··· Document extract

Basic Example

This is a very basic Transformer that does a single thing: forwards messages from one Kafka topic to another. It needs a few configuration options to run:

  1. Configuration to connect to Kafka

  2. The input Kafka topic

  3. The output Kafka topic

  4. An optional setting for Kafka compression

Also assume that a container has been built and pushed to a registry the pipeline engine can read from.

This is what a configuration JSON for this Transformer might look like:

{
  "name": "Kafka Topic Forwarder",
  "description": "Forwards one Kafka Topic to another",
  "status": "available",
  "types": [],
  "inputs": {
    "SOURCE_TOPIC": {
      "display_name": "Source topic",
      "conn_type": "INTERNAL_KAFKA"
    }
  },
  "outputs": {
    "DEST_TOPIC": {
      "display_name": "Destination topic",
      "conn_type": "INTERNAL_KAFKA"
    }
  },
  "configuration": {
    "environment": [
      {
        "name": "KAFKA_COMPRESSION_TYPE",
        "description": "Kafka compression to use when publishing",
        "default_value": "none"
      }
    ],
    "static_environment": []
  },
  "instantiation": {
    "job_image": {
      "image": "topic-forwarder-image",
      "pull_policy": "Always",
      "image_pull_secret": "my-registry-secret",
      "default_replicas": 1
    }
  }
}

Explanation

Taking the configuration block by block:

{
  "name": "Kafka Topic Forwarder",
  "description": "Forwards one Kafka Topic to another",
  "status": "available",
  "types": [],
}

These options are fairly self explanatory. name and description help to describe the Transformer once it’s registered in the Pipeline Engine. Another optional field uid can be specified and serves as a globally unique identifier for the Transformer; this allows you to have multiple Transformers with the same name. status should usually be set to available so the Transformer can be used in Pipelines. The types field holds special tags that represent the transformer type (e.g. sink, source, rdp_workflow, etc). None of these types apply to this transformer, so the types field is empty.

{
  "inputs": {
    "SOURCE_TOPIC": {
      "display_name": "Source topic",
      "conn_type": "INTERNAL_KAFKA"

······
··· Provided data

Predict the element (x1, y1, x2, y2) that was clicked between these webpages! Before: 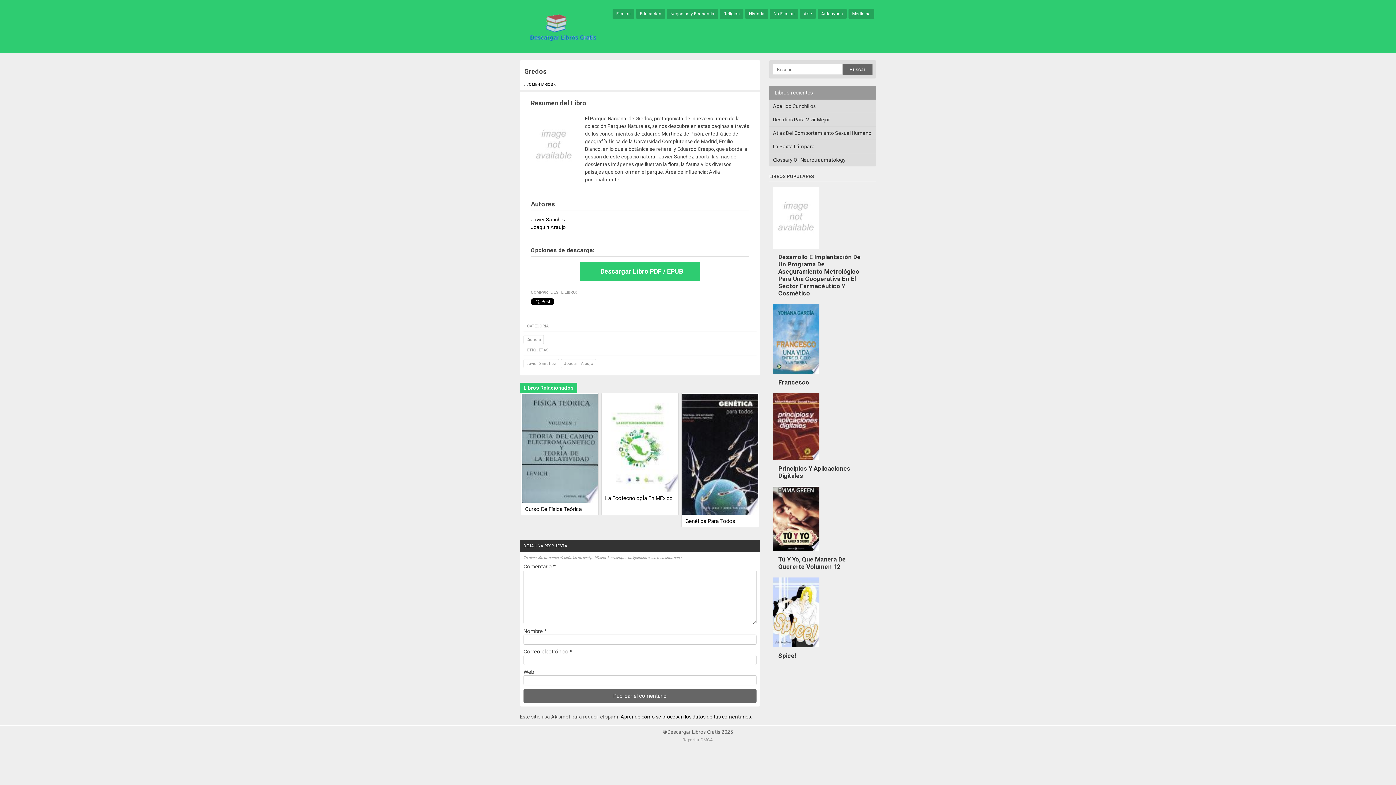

······

## Job A:
In the Kafka topic forwarder text, what does the optional uid field do?
## Job B:
Extend the Kafka topic forwarder text from the point where it stops.

## Exercise result A:
It serves as a globally unique identifier for the Transformer, which allows multiple Transformers to have the same name.

## Exercise result B:
    }
  },
}

This block defines a single input connection. Its name as it will show up in the Transformer’s environment is SOURCE_TOPIC. display_name is helpful if using the Pipeline UI. We know from conn_type that it needs to be of type INTERNAL_KAFKA. For more information on inputs and outputs, see Inputs and Outputs

{
  "outputs": {
    "DEST_TOPIC": {
      "display_name": "Destination topic",
      "conn_type": "INTERNAL_KAFKA"
    }
  },
}

Very similar to inputs - we declare a single output named DEST_TOPIC. Note that since no arity is defined, we assume the default (this output is required and must be provided in a Pipeline for it to be valid). For more information on arity, see Connection Arity.

{
  "configuration": {
    "environment": [
      {
        "name": "KAFKA_COMPRESSION_TYPE",
        "description": "Kafka compression to use when publishing",
        "default_value": "none"
      }
    ],
    "static_environment": []
  },
}

This section defines any additional configuration options that should be supplied to this Transformer.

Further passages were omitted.